The following is a brief description of the drawings which are presented for the purposes of illustrating the exemplary embodiments disclosed herein and not for the purposes of limiting the same.

FIG. 1 illustrates a side view of an exemplary printing system incorporating a marking module and transport system.

FIG. 2 illustrates a side view of an exemplary media transport system associated with a printing system.

FIG. 3 illustrates an exploded view of a honeycomb platen in accordance within an exemplary embodiment of the present disclosure.

FIG. 4 illustrates a top view of a media transport system associated with a printing system and certain print quality defects.

FIG. 5 illustrates a side view of a media transport system having a chambered vacuum transport platen enabled by a honeycomb core in accordance with an exemplary embodiment of the present disclosure.

FIG. 6A illustrates a portion of a first region of the chambered honeycomb core used in an associated chambered platen in accordance with an exemplary embodiment of the present disclosure.

FIG. 6B illustrates a cross-drilled/chambered portion of the chambered honeycomb core used in an associated chambered platen in accordance with an exemplary embodiment of the present disclosure.
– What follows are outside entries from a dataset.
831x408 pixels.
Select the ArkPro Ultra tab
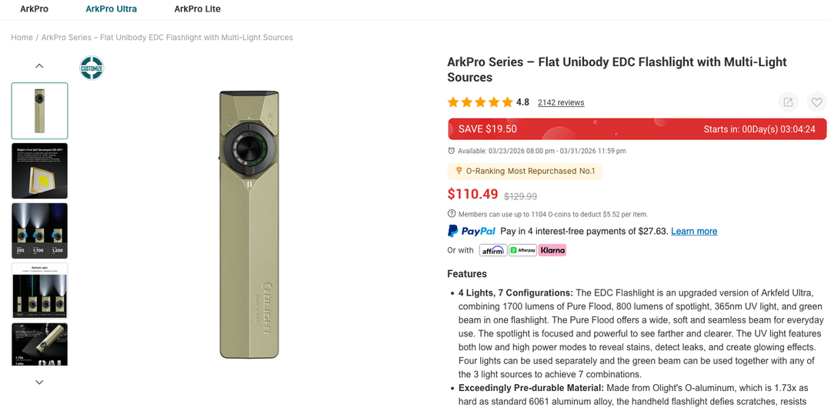[111, 9]
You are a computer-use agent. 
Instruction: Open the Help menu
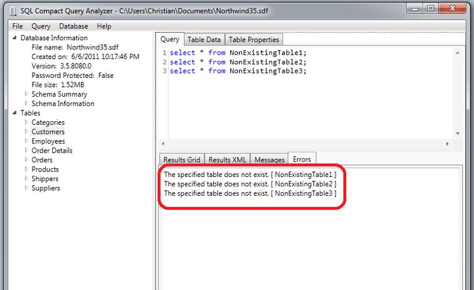click(104, 26)
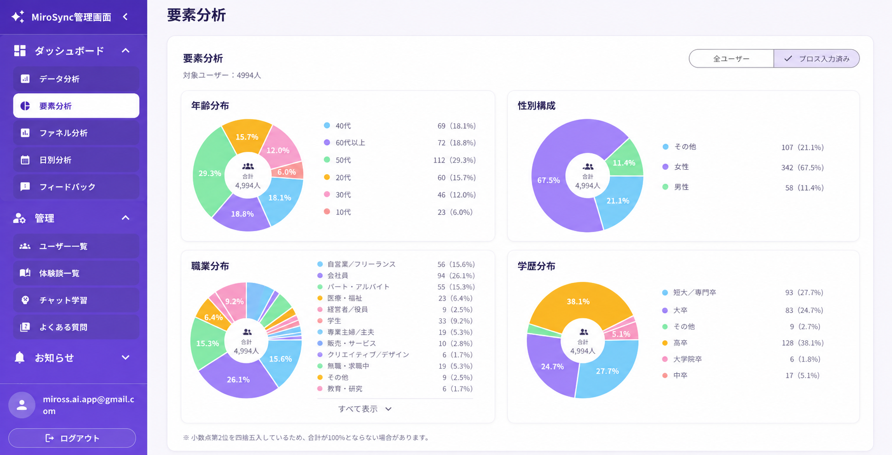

FIG. 7 illustrates a top view of a portion of the chambered honeycomb core in accordance with an exemplary embodiment of the present disclosure.

FIG. 8 illustrates a top view of a media transport system having a chambered vacuum transport platen enabled by a honeycomb core in accordance with another exemplary embodiment of the present disclosure.

FIGS. 9A-9E illustrate the operation of an exemplary media transport system having a chambered vacuum transport platen enabled by a honeycomb core as a media substrate moves under a printhead array in accordance with an exemplary embodiment of the present disclosure.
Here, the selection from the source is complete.